In realtà, ci sono alcune sfumature che rendono l’apprendimento latente qualcosa di unico. Nelle prossime righe approfondiremo l’argomento.
Le persone non mostrano l’intenzione di acquisire conoscenze
Tale concetto è stato espresso all’inizio del XX secolo da Edward C. Tolman. Egli ha sviluppato la sua idea dopo aver scoperto, nel suo laboratorio, come i ratti imparassero a destreggiarsi in labirinti complessi senza ottenere alcuna ricompensa.
Spesso, era sufficiente che trascorressero un solo giorno nel labirinto per ripercorrerlo senza errori e senza bisogno di rinforzi, qualche settimana dopo. Tali risultati sarebbero poi stati estesi all’ambito umano per dimostrare una serie di aspetti:
- Gli esseri umani, spesso, non mostrano alcuna intenzione o volontà di imparare qualcosa. Interagiamo con l’ambiente come se fosse una cosa normale. Comunichiamo tra noi, guardiamo la TV, usiamo le reti sociali, ci occupiamo di ciò che accade intorno a noi e di ciò che le persone fanno o non fanno.
- Nessuno ci insegna delle cose concrete, ma il cervello apprende alcuni aspetti specifici. Tali apprendimenti vengono messi in pratica al momento opportuno e quando necessario. È un tipo di apprendimento latente che può più o meno essere dimostrato.
Apprendimento latente nei bambini
Ora sappiamo che l’apprendimento latente origina dalla ritenzione di determinate informazioni da parte del subconscio senza alcun rinforzo o motivazione.
Ciò risulta particolarmente interessante per il seguente motivo: diamo quasi sempre per scontato che i bambini imparino di più quando ricevono una ricompensa. Per esempio il tipico rinforzo verbale “sei stato bravo”.
Dalla formulazione della teoria di Edward C. Tolman in poi, sono state sviluppate numerose ricerche per comprendere un che modo questa competenza si manifestasse nei bambini.
Lo studio condotto negli anni 50 dal Dr. Harold W. Stevenson hanno dimostrato l’esistenza dell’apprendimento latente nei bambini e che tale modalità tende a svilupparsi nel tempo.
Perciò, tutto quello che vedono, che sentono, che li circonda e che fa parte della loro vita quotidiana viene integrato nella loro mente in modo silenzioso e involontario. Al momento giusto, saranno poi in grado di applicare ciò hanno imparato inconsciamente, nel bene o nel male.
Non sempre abbiamo bisogno di stimoli per imparare: la dopamina
Quando si parla dei meccanismi con cui il cervello immagazzina il sapere, si fa spesso riferimento alla dopamina.
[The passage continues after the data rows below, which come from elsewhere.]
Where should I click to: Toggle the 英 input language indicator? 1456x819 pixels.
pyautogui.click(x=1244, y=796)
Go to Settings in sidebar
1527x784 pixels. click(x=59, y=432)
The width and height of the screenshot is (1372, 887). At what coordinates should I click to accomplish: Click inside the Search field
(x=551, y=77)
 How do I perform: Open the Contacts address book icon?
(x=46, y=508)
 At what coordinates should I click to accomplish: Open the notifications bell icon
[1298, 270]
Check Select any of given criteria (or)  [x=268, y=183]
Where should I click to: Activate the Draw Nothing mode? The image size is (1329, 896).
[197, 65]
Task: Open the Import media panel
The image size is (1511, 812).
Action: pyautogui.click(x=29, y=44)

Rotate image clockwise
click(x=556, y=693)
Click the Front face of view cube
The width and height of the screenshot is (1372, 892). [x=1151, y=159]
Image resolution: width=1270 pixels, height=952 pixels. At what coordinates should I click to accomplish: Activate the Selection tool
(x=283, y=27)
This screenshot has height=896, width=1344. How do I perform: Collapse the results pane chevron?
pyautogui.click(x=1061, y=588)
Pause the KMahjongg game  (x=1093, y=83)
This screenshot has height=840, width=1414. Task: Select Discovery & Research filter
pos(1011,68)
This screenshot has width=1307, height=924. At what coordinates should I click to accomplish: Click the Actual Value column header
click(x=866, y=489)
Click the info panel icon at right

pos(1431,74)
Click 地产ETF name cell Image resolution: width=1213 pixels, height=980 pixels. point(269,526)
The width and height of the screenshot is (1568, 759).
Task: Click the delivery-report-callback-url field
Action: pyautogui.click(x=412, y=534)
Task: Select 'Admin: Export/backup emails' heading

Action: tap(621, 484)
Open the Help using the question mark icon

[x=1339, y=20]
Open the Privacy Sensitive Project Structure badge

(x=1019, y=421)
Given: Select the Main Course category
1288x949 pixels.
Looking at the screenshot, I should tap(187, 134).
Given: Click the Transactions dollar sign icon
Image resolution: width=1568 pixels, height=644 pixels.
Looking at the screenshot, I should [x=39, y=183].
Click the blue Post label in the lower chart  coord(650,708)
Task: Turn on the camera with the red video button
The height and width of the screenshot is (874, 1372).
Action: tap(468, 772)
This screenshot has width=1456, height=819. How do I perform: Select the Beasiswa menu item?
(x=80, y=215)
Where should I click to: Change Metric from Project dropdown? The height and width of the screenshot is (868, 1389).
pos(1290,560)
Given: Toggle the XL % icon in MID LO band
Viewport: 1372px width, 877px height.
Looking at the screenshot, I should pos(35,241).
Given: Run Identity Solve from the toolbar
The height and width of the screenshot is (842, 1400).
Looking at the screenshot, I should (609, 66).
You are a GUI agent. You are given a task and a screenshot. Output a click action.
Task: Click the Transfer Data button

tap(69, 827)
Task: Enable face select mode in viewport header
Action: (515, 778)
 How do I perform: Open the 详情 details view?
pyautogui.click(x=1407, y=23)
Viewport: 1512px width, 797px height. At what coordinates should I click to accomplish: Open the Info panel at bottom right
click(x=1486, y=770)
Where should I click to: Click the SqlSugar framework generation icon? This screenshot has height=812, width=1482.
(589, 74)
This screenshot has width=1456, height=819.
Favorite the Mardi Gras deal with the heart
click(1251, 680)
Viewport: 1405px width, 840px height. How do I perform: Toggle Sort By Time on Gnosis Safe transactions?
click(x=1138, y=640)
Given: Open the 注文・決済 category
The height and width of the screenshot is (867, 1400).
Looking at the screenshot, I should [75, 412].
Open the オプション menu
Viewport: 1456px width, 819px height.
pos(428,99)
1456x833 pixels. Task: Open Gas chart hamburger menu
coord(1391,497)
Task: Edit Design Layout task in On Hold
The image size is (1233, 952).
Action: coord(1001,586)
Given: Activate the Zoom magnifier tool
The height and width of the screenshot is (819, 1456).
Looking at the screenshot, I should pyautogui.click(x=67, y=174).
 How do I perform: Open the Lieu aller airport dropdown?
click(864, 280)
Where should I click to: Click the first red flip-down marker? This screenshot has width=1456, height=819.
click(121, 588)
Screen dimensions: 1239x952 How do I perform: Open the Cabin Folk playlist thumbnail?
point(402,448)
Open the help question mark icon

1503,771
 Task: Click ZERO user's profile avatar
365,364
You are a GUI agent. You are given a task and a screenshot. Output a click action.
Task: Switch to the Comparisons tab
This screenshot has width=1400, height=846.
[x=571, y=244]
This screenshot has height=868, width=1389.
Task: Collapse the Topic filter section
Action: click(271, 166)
Questo neurotrasmettitore è coinvolto nella motivazione all’apprendimento e nell’integrazione delle nuove informazioni. Tuttavia, l’apprendimento latente, rappresenta in questo caso, una curiosa eccezione.
La motivazione non è sempre alla base del processo di assimilazione delle nuove conoscenze, così come non lo è l’aumento dei livelli dopamina. Il cervello è un organo sociale che necessita di osservare e integrare le informazioni per sopravvivere. Lo fa automaticamente, ovvero, registra costantemente dati e stimoli senza che ce ne rendiamo conto.
È sufficiente trovarsi in una situazione specifica per mettere in atto le conoscenze inconsce che non sappiamo di possedere. Come le neuroscienze insegnano, non vi è nulla di misterioso. Tuttavia, esistono casi in cui l’apprendimento latente è di per sé inibito.
Per esempio quando assumiamo troppo alcol oppure quando siamo sottoposti a elevati livelli di stress. In simili condizioni, la mente non è più in grado di elaborare gli stimoli provenienti dall’ambiente.